_Problem details_. Resume the review below of the American Repertory Theatre's production of "The Tempest," picking up right after its final sentence.

_Provided text_.
━━━━
‘The Tempest’: The ART has more magic to do


Nate Dendy, Joby Earle, Tom Nellis and Charlotte Graham in "The Tempest." Photo: Gerikodey/The Smith Center

Nate Dendy, Joby Earle, Tom Nellis and Charlotte Graham in “The Tempest.” Photo: Geri Kodey/The Smith Center

CAMBRIDGE — It turns out that even after the Tony Award-winning revival of “Pippin,” the American Repertory Theatre still had more “Magic To Do.”
And while ART Artistic Director Diane Paulus was in charge of “Pippin,” this time the ART has put it in the very experienced magical hands of Teller, half of the acclaimed duo of Penn & Teller, and Aaron Posner.
Together Teller and Posner have adapted and directed Shakespeare’s “The Tempest,” and the production now at the Loeb Drama Center through June 15 succeeds on several levels: the humor and the heart of the piece shine through, and it is a visual and aural delight.
One of the factors is the vivid participation of the musical group Rough Magic, a so-called “spirit band,“ who provide a musical narrative and do for “the Tempest” what Pore Ole Shine did for last December’s ART production of “The Heart of Robin Hood.”
This “Tempest” includes songs by Tom Waits and Kathleen Brennan, choreography by Matt Kent and Pilobolus and a stack of others credits that you don’t normally see in a Shakespearian tome: magic design by Johnny Thompson, magic engineering and construction by Thom Rubino, instrument design and wollesonics by Kenny Wollesen, etc.
“The Tempest” rakes place on a remote island, where Tom Nellis reigns over all as Prospero, the rightful Duke of Milan. He and his daughter Miranda (Charlotte Graham) have been stranded for 12 years on the island after Prospero’s jealous brother Antonio (Louis Buttelli), aided by Alonso (Christopher Donahue), the King of Naples, deposed him and set him adrift with the then-3-year-old Miranda.
While marooned on the island, he has consumed books and become a powerful sorcerer, allowing him to conjure up a storm that ends up in a shipwreck, luring both Antonio and Alonso to the island, where by magic, sorcery and other skills, Prospero will reveal Antonio’s lowly nature, provide for the redemption of the king, and eventually facilitate the marriage of Miranda to Alonso’s son, Ferdinand (Joby Earle).
Nate Dendy gives heart and spirit to Ariel, the spirit who reluctantly does Prospero’s bidding after being rescued by him, and is at times visible only to him. And check out Ariel’s card tricks!
━━━━
_Given information_.
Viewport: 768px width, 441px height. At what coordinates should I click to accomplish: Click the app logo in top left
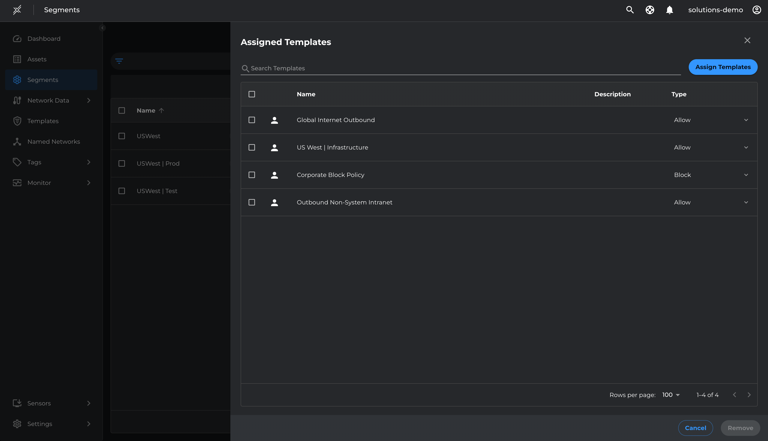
━━━━
_Task output_.
There is a well-played comic subplot involving the drunken Trinculo (Jonathan M. Kim), the King’s jester,  his friend Stephano (Eric Hissom) the king’s equally besotted steward who has rescued a cask of wine from the shipwreck, and the character of Caliban, the deformed son of the witch Sycorax, a character depicted by having actors Zachary Eisenstat and dancer Manelich Minniefee join together in a remarkable display of physical dexterity and strength.
Caliban believes Trinculo and Stephano have come from the moon and will help him throw off Prospero’s shackles. Hissom takes the character of Stephano to levels Shakespeare never envisioned — audience participation, anyone — but the quest, predictably, doesn’t end well.
The magic tricks include a wonderfully-executed levitation, appearances and disappearances, a man leaning impossibly forward with no visible support, the transformation of objects, all carefully integrated into the text.
The danger, of course, is that the 21st Century production values can overshadow The Bard’s classic prose, but that isn’t the case here. “The Tempest“ is raising a theatrical storm of note at the Loeb Drama Center.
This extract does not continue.